(Stored data entries)
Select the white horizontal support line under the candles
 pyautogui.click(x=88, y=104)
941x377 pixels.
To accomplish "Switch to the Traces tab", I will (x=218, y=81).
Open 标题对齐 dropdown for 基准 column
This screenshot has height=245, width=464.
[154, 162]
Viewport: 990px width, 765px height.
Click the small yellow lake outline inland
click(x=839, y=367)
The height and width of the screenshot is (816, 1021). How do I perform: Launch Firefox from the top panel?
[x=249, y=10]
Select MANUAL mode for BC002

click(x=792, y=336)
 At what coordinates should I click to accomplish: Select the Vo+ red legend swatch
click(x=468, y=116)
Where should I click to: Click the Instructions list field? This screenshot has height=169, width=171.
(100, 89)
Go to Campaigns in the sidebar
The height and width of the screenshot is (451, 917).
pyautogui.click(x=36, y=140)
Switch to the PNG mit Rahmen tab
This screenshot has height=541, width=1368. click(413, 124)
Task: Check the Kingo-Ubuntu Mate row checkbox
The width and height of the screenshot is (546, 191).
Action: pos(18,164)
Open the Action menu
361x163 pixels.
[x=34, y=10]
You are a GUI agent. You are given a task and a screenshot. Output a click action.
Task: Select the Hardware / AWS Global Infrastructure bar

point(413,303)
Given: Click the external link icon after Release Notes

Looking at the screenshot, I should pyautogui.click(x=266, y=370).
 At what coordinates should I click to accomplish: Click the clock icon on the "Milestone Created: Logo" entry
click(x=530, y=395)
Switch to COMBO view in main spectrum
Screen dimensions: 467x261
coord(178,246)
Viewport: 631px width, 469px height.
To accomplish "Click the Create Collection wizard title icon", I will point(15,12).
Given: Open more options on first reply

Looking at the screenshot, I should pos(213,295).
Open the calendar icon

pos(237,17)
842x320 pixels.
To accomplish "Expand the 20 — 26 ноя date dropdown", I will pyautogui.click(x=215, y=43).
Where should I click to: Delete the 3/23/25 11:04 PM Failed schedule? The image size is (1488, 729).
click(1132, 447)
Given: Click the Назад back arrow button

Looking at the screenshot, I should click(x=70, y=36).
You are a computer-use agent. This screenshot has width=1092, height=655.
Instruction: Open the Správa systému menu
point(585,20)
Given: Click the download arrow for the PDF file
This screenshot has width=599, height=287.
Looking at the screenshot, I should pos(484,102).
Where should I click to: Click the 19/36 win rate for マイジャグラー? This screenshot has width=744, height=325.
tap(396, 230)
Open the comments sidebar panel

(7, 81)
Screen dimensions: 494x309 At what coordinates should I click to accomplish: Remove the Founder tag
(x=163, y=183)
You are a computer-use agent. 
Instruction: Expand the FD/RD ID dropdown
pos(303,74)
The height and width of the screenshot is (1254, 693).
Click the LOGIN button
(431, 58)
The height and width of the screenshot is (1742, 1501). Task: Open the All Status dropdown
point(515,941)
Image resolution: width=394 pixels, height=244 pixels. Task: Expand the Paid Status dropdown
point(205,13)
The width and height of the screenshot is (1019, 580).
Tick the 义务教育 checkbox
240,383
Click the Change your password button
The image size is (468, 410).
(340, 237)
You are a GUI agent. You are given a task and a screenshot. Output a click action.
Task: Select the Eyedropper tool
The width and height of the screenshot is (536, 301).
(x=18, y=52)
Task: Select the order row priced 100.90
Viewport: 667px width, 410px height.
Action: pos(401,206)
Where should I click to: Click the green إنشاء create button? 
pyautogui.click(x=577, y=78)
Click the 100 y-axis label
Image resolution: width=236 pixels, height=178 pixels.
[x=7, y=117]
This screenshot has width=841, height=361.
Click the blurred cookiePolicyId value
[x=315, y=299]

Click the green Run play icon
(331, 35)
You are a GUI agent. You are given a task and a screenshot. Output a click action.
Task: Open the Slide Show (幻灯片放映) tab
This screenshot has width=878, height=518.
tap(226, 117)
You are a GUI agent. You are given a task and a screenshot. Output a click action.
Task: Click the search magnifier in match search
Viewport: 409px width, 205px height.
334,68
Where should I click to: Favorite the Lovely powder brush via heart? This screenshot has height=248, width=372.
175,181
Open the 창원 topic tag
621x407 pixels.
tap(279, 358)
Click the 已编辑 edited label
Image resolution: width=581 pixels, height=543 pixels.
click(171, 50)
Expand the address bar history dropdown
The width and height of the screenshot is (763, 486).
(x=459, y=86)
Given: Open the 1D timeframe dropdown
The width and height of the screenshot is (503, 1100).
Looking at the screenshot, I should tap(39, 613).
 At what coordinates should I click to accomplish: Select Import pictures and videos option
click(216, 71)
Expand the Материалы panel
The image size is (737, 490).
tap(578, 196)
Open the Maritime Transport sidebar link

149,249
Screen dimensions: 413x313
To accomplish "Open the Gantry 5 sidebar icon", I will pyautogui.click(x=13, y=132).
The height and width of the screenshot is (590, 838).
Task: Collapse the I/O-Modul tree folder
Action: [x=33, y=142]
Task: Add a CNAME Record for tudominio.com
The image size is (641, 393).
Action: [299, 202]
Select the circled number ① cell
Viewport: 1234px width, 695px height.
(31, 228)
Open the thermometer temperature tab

Work required> Would you set down all of the entries again, word for word?

Exercise answer>
Select the white horizontal support line under the candles
 pyautogui.click(x=88, y=104)
941x377 pixels.
To accomplish "Switch to the Traces tab", I will (x=218, y=81).
Open 标题对齐 dropdown for 基准 column
This screenshot has height=245, width=464.
[154, 162]
Viewport: 990px width, 765px height.
Click the small yellow lake outline inland
click(x=839, y=367)
The height and width of the screenshot is (816, 1021). How do I perform: Launch Firefox from the top panel?
[x=249, y=10]
Select MANUAL mode for BC002

click(x=792, y=336)
 At what coordinates should I click to accomplish: Select the Vo+ red legend swatch
click(x=468, y=116)
Where should I click to: Click the Instructions list field? This screenshot has height=169, width=171.
(100, 89)
Go to Campaigns in the sidebar
The height and width of the screenshot is (451, 917).
pyautogui.click(x=36, y=140)
Switch to the PNG mit Rahmen tab
This screenshot has height=541, width=1368. click(413, 124)
Task: Check the Kingo-Ubuntu Mate row checkbox
The width and height of the screenshot is (546, 191).
Action: pos(18,164)
Open the Action menu
361x163 pixels.
[x=34, y=10]
You are a GUI agent. You are given a task and a screenshot. Output a click action.
Task: Select the Hardware / AWS Global Infrastructure bar

point(413,303)
Given: Click the external link icon after Release Notes

Looking at the screenshot, I should pyautogui.click(x=266, y=370).
 At what coordinates should I click to accomplish: Click the clock icon on the "Milestone Created: Logo" entry
click(x=530, y=395)
Switch to COMBO view in main spectrum
Screen dimensions: 467x261
coord(178,246)
Viewport: 631px width, 469px height.
To accomplish "Click the Create Collection wizard title icon", I will point(15,12).
Given: Open more options on first reply

Looking at the screenshot, I should pos(213,295).
Open the calendar icon

pos(237,17)
842x320 pixels.
To accomplish "Expand the 20 — 26 ноя date dropdown", I will pyautogui.click(x=215, y=43).
Where should I click to: Delete the 3/23/25 11:04 PM Failed schedule? The image size is (1488, 729).
click(1132, 447)
Given: Click the Назад back arrow button

Looking at the screenshot, I should click(x=70, y=36).
You are a computer-use agent. This screenshot has width=1092, height=655.
Instruction: Open the Správa systému menu
point(585,20)
Given: Click the download arrow for the PDF file
This screenshot has width=599, height=287.
Looking at the screenshot, I should pos(484,102).
Where should I click to: Click the 19/36 win rate for マイジャグラー? This screenshot has width=744, height=325.
tap(396, 230)
Open the comments sidebar panel

(7, 81)
Screen dimensions: 494x309 At what coordinates should I click to accomplish: Remove the Founder tag
(x=163, y=183)
You are a computer-use agent. 
Instruction: Expand the FD/RD ID dropdown
pos(303,74)
The height and width of the screenshot is (1254, 693).
Click the LOGIN button
(431, 58)
The height and width of the screenshot is (1742, 1501). Task: Open the All Status dropdown
point(515,941)
Image resolution: width=394 pixels, height=244 pixels. Task: Expand the Paid Status dropdown
point(205,13)
The width and height of the screenshot is (1019, 580).
Tick the 义务教育 checkbox
240,383
Click the Change your password button
The image size is (468, 410).
(340, 237)
You are a GUI agent. You are given a task and a screenshot. Output a click action.
Task: Select the Eyedropper tool
The width and height of the screenshot is (536, 301).
(x=18, y=52)
Task: Select the order row priced 100.90
Viewport: 667px width, 410px height.
Action: pos(401,206)
Where should I click to: Click the green إنشاء create button? 
pyautogui.click(x=577, y=78)
Click the 100 y-axis label
Image resolution: width=236 pixels, height=178 pixels.
[x=7, y=117]
This screenshot has width=841, height=361.
Click the blurred cookiePolicyId value
[x=315, y=299]

Click the green Run play icon
(331, 35)
You are a GUI agent. You are given a task and a screenshot. Output a click action.
Task: Open the Slide Show (幻灯片放映) tab
This screenshot has width=878, height=518.
tap(226, 117)
You are a GUI agent. You are given a task and a screenshot. Output a click action.
Task: Click the search magnifier in match search
Viewport: 409px width, 205px height.
334,68
Where should I click to: Favorite the Lovely powder brush via heart? This screenshot has height=248, width=372.
175,181
Open the 창원 topic tag
621x407 pixels.
tap(279, 358)
Click the 已编辑 edited label
Image resolution: width=581 pixels, height=543 pixels.
click(171, 50)
Expand the address bar history dropdown
The width and height of the screenshot is (763, 486).
(x=459, y=86)
Given: Open the 1D timeframe dropdown
The width and height of the screenshot is (503, 1100).
Looking at the screenshot, I should tap(39, 613).
 At what coordinates should I click to accomplish: Select Import pictures and videos option
click(216, 71)
Expand the Материалы panel
The image size is (737, 490).
tap(578, 196)
Open the Maritime Transport sidebar link

149,249
Screen dimensions: 413x313
To accomplish "Open the Gantry 5 sidebar icon", I will pyautogui.click(x=13, y=132).
The height and width of the screenshot is (590, 838).
Task: Collapse the I/O-Modul tree folder
Action: [x=33, y=142]
Task: Add a CNAME Record for tudominio.com
The image size is (641, 393).
Action: [299, 202]
Select the circled number ① cell
Viewport: 1234px width, 695px height.
(31, 228)
Open the thermometer temperature tab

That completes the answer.